Furthermore, privacy is not a “cover for crimes,” as some law enforcers

would assert, because

1.



There are some activities, such as having conjugal relations with

their spouse, visiting the lavatory, and so forth, that civilized people

want to keep private. The presumption that one would only want to

keep some activities private out of fear of incrimination is therefore

patently false.



2.



Given that different people hold different religious and other beliefs,

it is often very dangerous for one to allow his or her locally unpopular beliefs to be known by others.



3.



Civilized countries require police to have warrants before any search

or seizure; the same goes for interception of telephone conversations. This does not mean that one has something to hide; it means

that society has decided that the right to privacy supersedes any

police desire to monitor everybody’s house, bedroom, bathroom,

and office.
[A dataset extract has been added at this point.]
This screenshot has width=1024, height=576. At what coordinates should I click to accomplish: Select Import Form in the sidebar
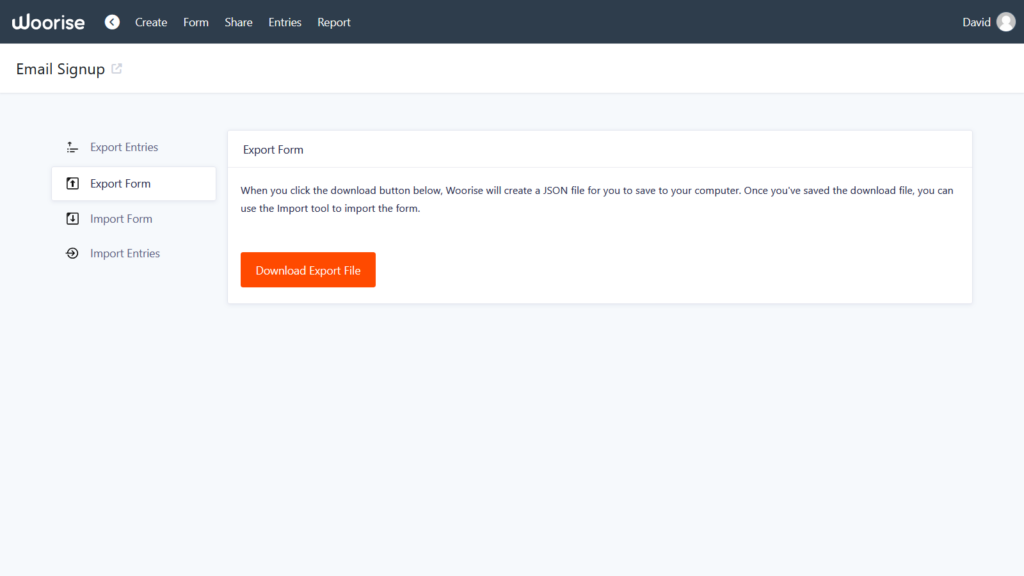tap(121, 218)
Warrants are issued (in theory at least) by an impartial

judge after police have made a compelling case for each. The idea

that citizens should surrender privacy in order to prevent crime is

why the U.S. Constitution has Fourth and Fifth Amendments. The

framers of the U.S. Constitution recognized that government will

find it easier to try to take citizens’ rights away than to concentrate

on specific law enforcement problems. As all totalitarian regimes

demonstrate, it is easier to treat all people as criminals than it is to

catch the criminals. And, in general, violating citizens’ privacy does

little or nothing to prevent crime.



5. See www.wsws.org/articles/2000/mar2000/lapd-m13.shtml, http://projects.is.asu.edu/pipermail/hpn/2000October/001706.html, and www.worldfreeinternet.net/news/nws185.htm, for example.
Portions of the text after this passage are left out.